Exercise
Take the lines from the one containing "1010x669 pixels." through the one containing "Action: pyautogui.click(x=958, y=319)" and write them out again with "Text tool" changed to "Shape tool" and nothing else altered.

+++ Exercise input

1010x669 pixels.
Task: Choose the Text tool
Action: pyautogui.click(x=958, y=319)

++++++
+++ Exercise input

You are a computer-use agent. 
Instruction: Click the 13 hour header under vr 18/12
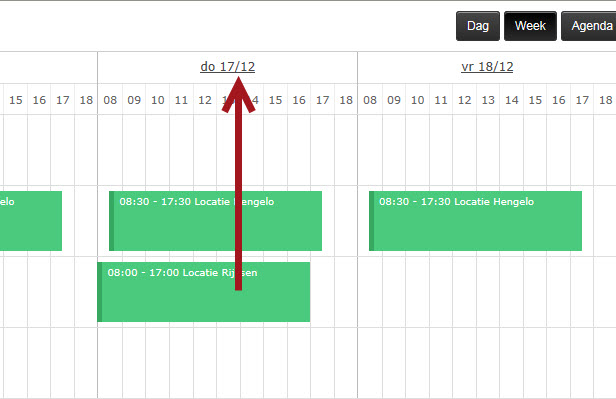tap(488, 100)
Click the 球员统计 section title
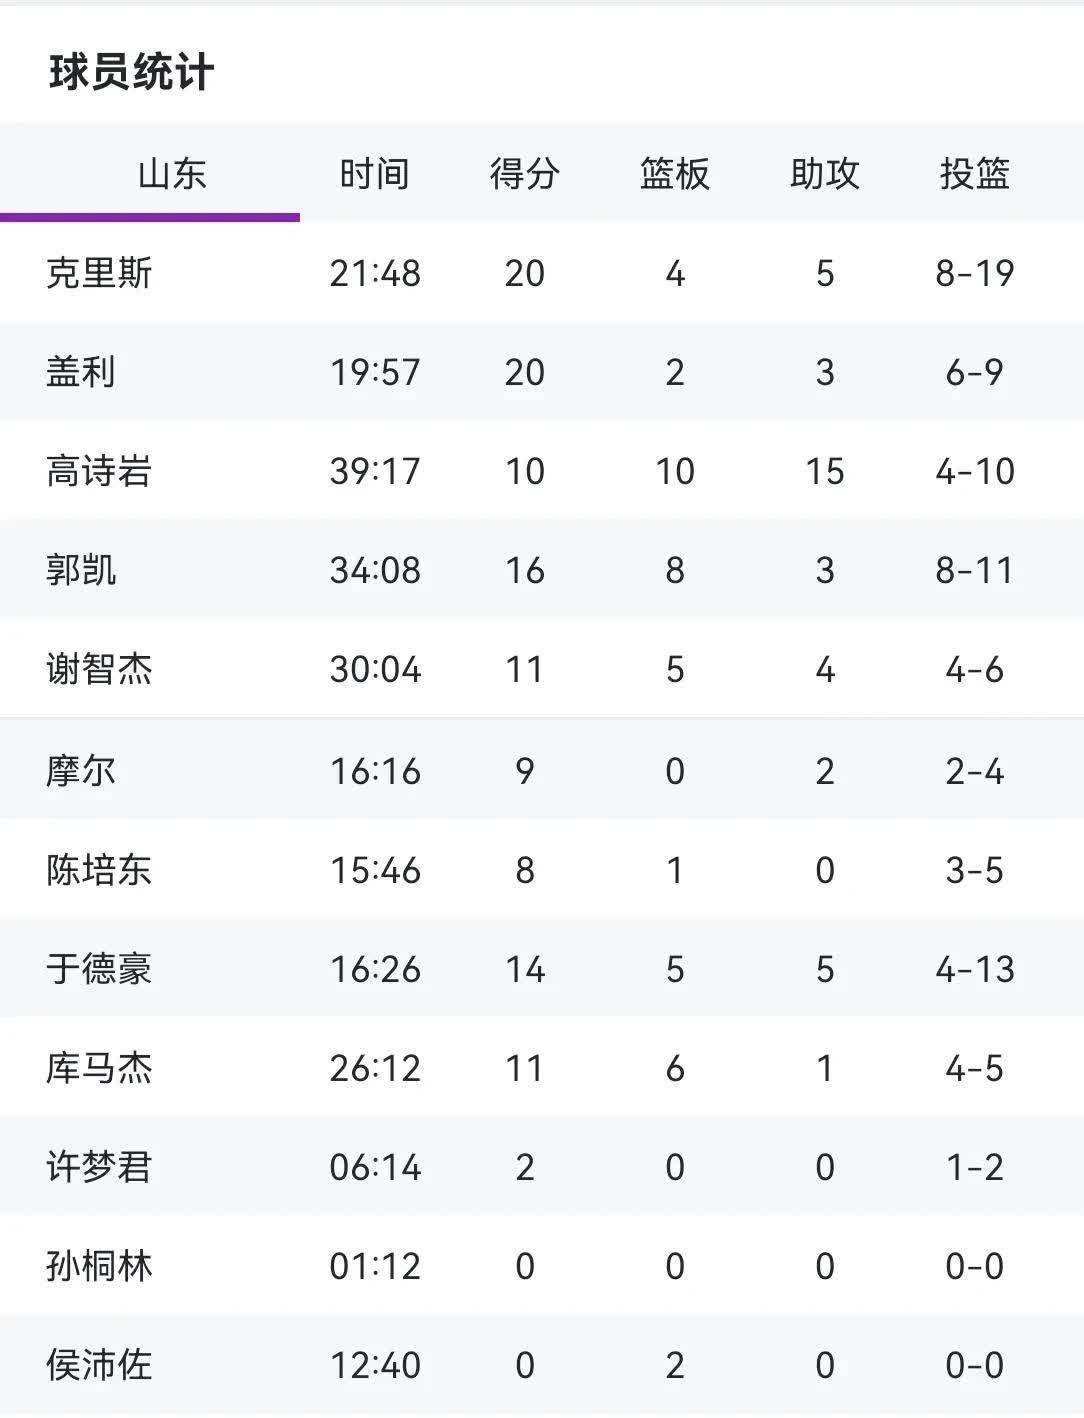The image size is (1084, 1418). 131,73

++++++

Solution for this exercise
1010x669 pixels.
Task: Choose the Shape tool
Action: pyautogui.click(x=958, y=319)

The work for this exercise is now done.